Nothing but the lines from the start of the entries through the line holding "The height and" is to be repeated, exactly and with pictures excluded.

+ + + + + + +

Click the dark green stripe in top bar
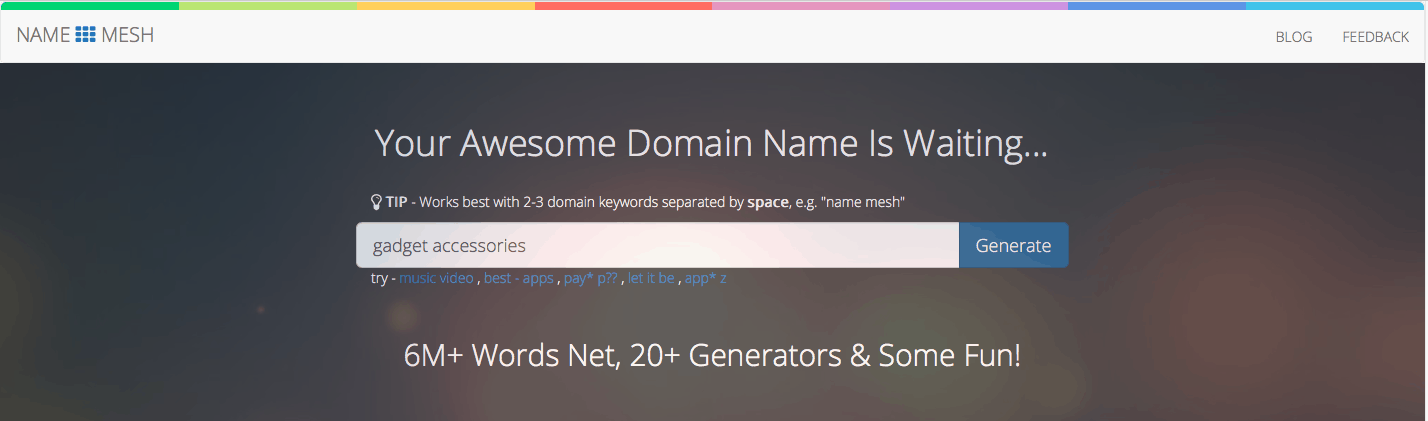Viewport: 1428px width, 421px height. pyautogui.click(x=89, y=5)
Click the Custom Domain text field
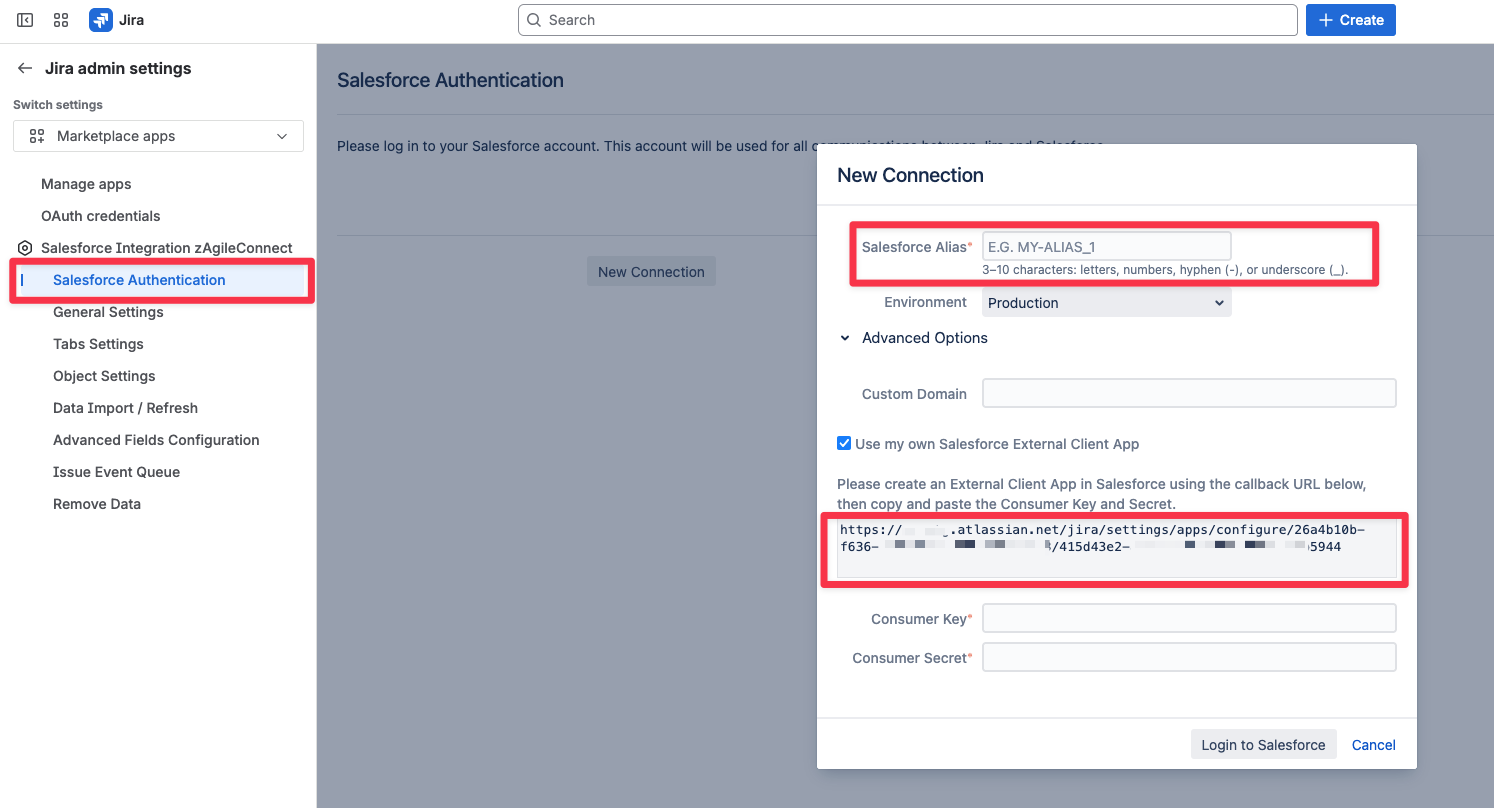This screenshot has height=808, width=1494. [x=1189, y=393]
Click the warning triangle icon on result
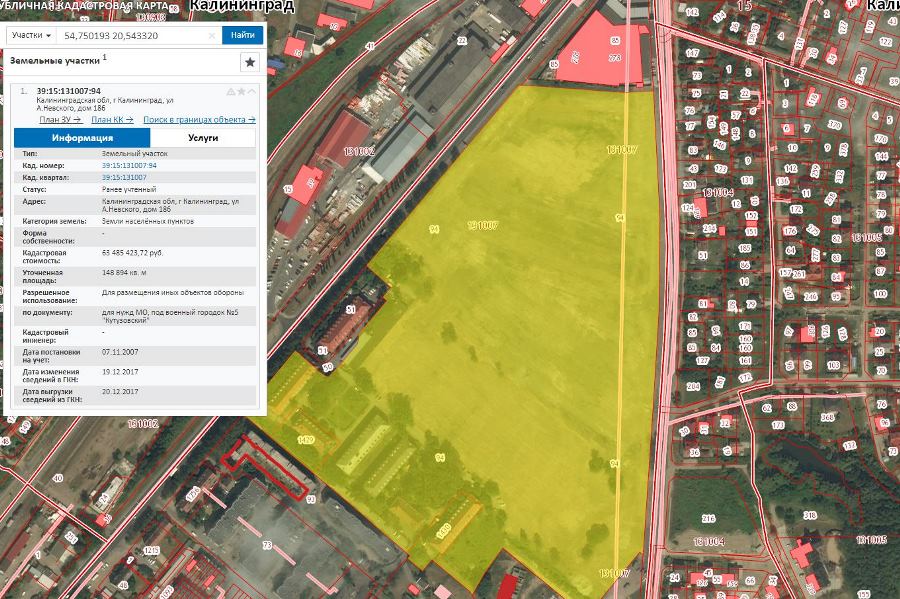Viewport: 900px width, 599px height. point(231,92)
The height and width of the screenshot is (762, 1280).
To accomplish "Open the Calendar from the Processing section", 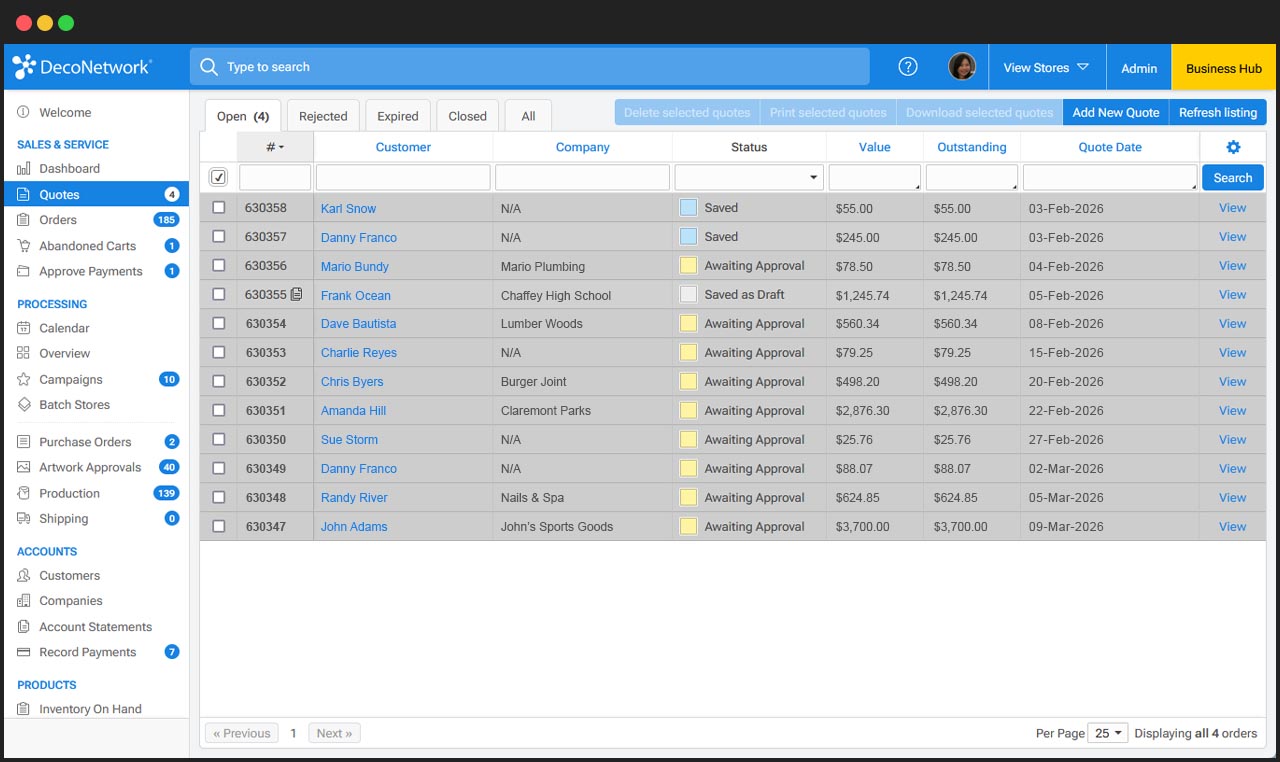I will 62,328.
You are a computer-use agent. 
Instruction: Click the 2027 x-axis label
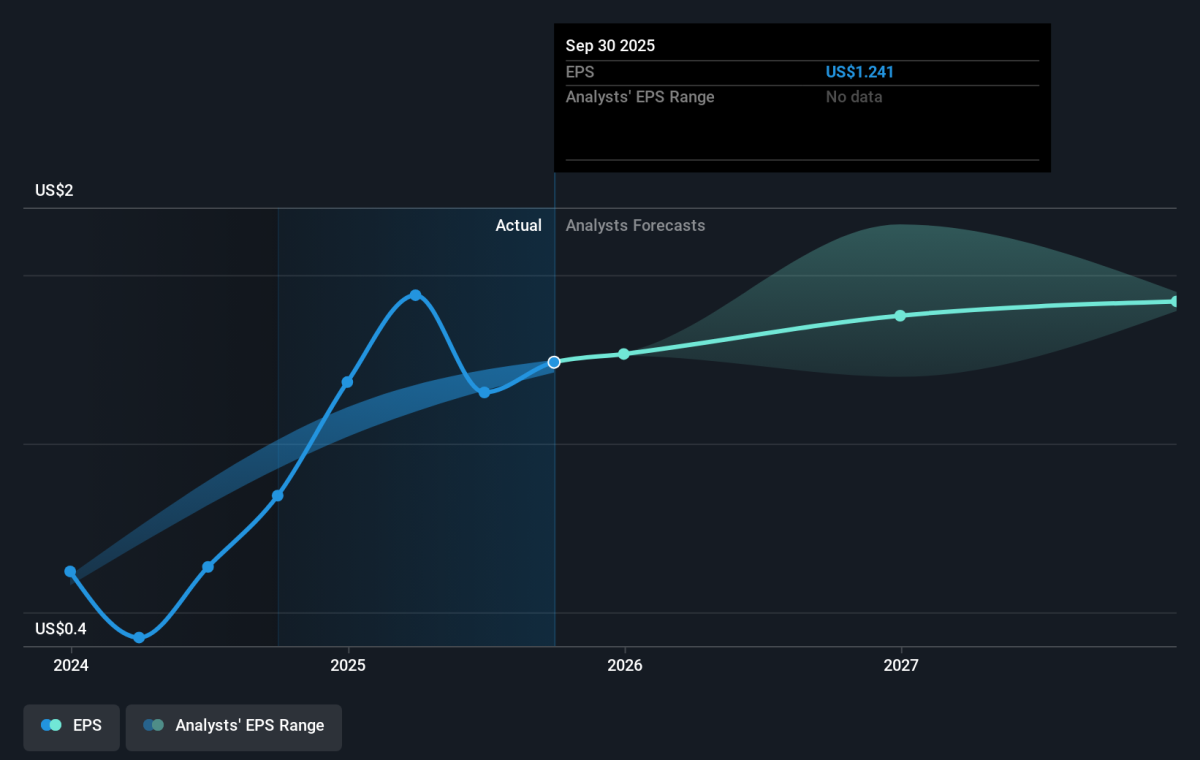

+ + + + + + +

Your response:
Click the dark green stripe in top bar
Viewport: 1428px width, 421px height. pyautogui.click(x=89, y=5)
Click the Custom Domain text field
This screenshot has height=808, width=1494. [x=1189, y=393]
Click the warning triangle icon on result
Viewport: 900px width, 599px height. point(231,92)
The height and width of the screenshot is (762, 1280).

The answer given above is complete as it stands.